Several people were killed at the weekend when gunmen in speed boats raided a village in Nigeria's volatile Niger Delta oil region, burning houses and firing weapons, residents and police said. Police and local residents blamed the attack on the Ijaw village of Ekeremor in Bayelsa State on Saturday on men from two other Ijaw villages in neighbouring Delta State. "The miscreants who I understand came from Ogbodobiri and Oboro communities killed about six people," Oliver Osuchukwu, the police commander of Bayelsa State, told IRIN. Several Nigerian newspapers quoted residents of the affected village as saying the death toll was between 10 and 20. Osuchukwu said the police had launched an investigation into the cause of the violence. Meanwhile, contingents of police and soldiers had been deployed in the area to ward off any further attacks. Newspapers quoted survivors as saying the remote swamp village was attacked by youths from nearby Ogbodobiri and Oboro who were angered by the killing of three men from their own communities in Ekeremor two weeks ago. They had been suspected of involvement in pirate attacks on local boats. Five days of violence between rival militias of the Ijaw and Itsekiri ethnic groups last week killed at least 100 people in the oil port city of Warri, a hub of oil operations in the Niger Delta.
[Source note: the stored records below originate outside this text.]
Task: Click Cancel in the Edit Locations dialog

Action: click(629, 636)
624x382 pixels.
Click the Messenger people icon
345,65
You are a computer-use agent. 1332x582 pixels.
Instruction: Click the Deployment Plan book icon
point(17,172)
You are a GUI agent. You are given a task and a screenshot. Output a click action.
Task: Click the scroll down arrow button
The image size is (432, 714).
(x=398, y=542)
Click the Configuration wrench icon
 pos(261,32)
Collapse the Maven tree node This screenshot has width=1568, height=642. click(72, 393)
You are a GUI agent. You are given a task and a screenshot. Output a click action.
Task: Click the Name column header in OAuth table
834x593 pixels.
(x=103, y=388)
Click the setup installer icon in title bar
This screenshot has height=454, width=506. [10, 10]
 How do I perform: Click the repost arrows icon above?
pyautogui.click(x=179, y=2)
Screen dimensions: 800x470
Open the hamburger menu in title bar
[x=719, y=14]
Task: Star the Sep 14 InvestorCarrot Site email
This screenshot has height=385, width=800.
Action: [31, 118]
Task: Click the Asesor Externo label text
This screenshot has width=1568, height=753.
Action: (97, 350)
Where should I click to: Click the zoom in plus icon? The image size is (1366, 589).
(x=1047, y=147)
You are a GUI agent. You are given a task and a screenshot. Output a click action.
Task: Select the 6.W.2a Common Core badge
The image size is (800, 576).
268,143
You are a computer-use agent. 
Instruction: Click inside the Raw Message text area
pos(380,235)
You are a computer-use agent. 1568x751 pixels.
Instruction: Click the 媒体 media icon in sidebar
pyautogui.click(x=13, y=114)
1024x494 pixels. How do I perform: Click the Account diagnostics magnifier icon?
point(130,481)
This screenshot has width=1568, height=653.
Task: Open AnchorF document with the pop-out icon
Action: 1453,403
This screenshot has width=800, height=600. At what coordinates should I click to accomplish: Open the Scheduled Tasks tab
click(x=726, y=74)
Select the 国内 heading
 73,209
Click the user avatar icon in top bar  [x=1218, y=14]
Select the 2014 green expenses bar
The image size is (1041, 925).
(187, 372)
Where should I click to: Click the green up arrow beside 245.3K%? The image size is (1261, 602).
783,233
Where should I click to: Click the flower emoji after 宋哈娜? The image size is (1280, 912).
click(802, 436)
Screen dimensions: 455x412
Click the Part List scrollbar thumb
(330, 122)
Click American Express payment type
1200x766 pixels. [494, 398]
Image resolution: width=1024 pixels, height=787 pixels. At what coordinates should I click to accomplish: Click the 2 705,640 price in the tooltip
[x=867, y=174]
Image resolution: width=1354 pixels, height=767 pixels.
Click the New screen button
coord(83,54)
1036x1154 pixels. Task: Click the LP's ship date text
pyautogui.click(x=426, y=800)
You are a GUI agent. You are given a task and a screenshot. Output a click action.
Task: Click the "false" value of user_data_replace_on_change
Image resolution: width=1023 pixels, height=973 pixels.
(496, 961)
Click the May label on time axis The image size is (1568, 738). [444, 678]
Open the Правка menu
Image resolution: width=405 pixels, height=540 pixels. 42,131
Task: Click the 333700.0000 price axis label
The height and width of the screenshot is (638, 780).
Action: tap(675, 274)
In this case however, the violence reflected a dispute between different Ijaw communities. Violence, sometimes between rival communities and ethnic groups or just aimed at disrupting oil multinationals' operations, is rife in Nigeria's delta region where most of the country's oil is produced. Locals fight each other mostly over claims to shares of the region's oil wealth. Activists and community groups have accused successive Nigerian governments of colluding with oil companies to deny poor villages a share in the region's oil wealth.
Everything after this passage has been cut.